Traumatic events which occur very early on in a patients life need to definitely be taken into consideration. For instance, pregnancy and birth complications have commonly been attributed to the later development of schizophrenia later on in life. One study which support this claim was titled: “Schizophrenia and Complications of Pregnancy and Labor: An Individual Patient Data Meta-analysis”. The key findings from this study were that there were significant associations between schizophrenia and premature rupture of membranes, gestational age (duration of pregnancy) shorter than 37 weeks and use of resuscitation. Lesser significant findings were also discovered for babies with a birth-weight lower than 2500 g and forceps delivery (involving use of an instrument to assist in the delivery of the baby). One can assume that these events may cause chronic stress for the baby and therefore the psychological pain experienced by the baby remains in the subconscious mind of the individual as he or she grows up. Hence, this may be why the symptoms of schizophrenia develop as a result.
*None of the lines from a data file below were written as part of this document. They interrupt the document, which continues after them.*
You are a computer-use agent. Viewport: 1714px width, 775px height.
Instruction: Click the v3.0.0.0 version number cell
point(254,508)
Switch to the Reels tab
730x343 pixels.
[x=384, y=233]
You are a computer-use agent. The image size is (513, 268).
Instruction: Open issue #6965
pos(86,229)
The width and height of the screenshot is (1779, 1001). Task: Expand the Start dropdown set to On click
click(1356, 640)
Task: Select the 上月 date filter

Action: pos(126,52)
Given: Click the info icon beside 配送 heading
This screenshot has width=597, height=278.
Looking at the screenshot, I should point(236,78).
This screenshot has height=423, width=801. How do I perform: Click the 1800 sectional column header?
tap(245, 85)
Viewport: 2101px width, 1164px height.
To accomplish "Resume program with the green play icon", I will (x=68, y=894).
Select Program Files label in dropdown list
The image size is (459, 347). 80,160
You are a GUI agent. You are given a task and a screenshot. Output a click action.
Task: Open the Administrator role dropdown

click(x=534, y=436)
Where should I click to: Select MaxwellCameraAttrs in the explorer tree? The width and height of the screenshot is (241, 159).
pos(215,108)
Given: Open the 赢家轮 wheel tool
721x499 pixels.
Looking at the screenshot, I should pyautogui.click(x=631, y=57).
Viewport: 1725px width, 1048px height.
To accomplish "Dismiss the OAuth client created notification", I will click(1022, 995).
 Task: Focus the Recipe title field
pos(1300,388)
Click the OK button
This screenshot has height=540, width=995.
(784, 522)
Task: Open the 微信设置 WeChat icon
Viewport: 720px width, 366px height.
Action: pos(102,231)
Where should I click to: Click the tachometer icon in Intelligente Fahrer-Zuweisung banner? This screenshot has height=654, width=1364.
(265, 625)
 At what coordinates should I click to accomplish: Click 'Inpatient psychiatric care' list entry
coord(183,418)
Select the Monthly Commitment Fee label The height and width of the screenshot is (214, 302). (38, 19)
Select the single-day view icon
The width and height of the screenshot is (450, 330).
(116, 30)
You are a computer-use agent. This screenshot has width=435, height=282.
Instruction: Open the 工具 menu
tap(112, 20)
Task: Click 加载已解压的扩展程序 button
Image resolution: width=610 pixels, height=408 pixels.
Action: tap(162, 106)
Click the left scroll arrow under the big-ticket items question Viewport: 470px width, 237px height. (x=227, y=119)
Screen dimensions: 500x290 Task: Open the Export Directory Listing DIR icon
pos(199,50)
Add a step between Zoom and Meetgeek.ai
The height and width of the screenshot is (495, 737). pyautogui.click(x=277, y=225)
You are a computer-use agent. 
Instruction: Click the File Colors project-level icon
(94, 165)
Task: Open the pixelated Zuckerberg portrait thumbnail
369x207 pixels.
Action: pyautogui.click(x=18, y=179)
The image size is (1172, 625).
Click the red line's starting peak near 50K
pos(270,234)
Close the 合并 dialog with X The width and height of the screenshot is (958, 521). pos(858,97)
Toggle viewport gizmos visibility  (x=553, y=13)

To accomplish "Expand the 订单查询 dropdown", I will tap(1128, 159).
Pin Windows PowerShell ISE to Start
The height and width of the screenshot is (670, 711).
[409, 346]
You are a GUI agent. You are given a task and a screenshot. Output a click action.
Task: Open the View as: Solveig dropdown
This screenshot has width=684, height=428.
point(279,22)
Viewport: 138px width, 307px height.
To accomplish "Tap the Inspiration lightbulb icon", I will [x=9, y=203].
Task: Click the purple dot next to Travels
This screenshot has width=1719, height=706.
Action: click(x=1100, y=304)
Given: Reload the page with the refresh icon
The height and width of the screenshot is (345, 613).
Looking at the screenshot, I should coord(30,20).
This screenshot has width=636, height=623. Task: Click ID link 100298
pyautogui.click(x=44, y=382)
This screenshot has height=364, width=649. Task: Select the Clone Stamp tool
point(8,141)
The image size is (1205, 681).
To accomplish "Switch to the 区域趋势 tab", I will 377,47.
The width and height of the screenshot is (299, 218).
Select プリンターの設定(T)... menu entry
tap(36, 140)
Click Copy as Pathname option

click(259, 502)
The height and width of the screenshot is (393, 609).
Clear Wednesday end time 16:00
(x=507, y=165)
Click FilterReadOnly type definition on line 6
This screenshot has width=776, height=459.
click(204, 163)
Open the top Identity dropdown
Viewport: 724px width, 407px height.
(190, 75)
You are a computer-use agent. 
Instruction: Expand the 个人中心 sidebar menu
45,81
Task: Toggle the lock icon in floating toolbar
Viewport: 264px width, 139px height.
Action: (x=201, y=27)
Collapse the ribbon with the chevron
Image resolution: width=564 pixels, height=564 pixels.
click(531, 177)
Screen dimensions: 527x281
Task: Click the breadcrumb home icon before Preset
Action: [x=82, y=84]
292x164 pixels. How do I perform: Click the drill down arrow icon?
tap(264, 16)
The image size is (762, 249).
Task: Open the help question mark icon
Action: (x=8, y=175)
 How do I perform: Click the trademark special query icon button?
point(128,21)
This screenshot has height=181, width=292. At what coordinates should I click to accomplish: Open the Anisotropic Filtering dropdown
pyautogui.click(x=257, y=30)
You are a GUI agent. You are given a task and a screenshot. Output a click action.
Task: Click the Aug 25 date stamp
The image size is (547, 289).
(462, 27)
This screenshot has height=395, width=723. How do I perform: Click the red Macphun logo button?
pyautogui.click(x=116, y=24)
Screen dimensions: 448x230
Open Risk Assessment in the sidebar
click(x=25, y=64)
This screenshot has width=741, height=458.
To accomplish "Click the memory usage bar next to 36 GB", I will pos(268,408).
From reviewing all that I have written in this blog, it is clear that schizophrenia remains a complex mental illness. We may not get to a definitive answer as to why it occurs, however I hope that when I share my personal experience it can provide more hope and further insights. I will share my story after I have covered all the fundamental points of this topic. Therefore in the next blog I will cover the various treatments of schizophrenia. So stay tuned! P.S. Here is a general summary of the factors which can increase the risk of attaining schizophrenia:

  • Family history of schizophrenia.
  • Pregnancy and birth issues.
  • Taking mind-altering substances or drugs.
  • Traumatic events and inter-personal issues.
  • Brain damage or brain chemistry abnormalities.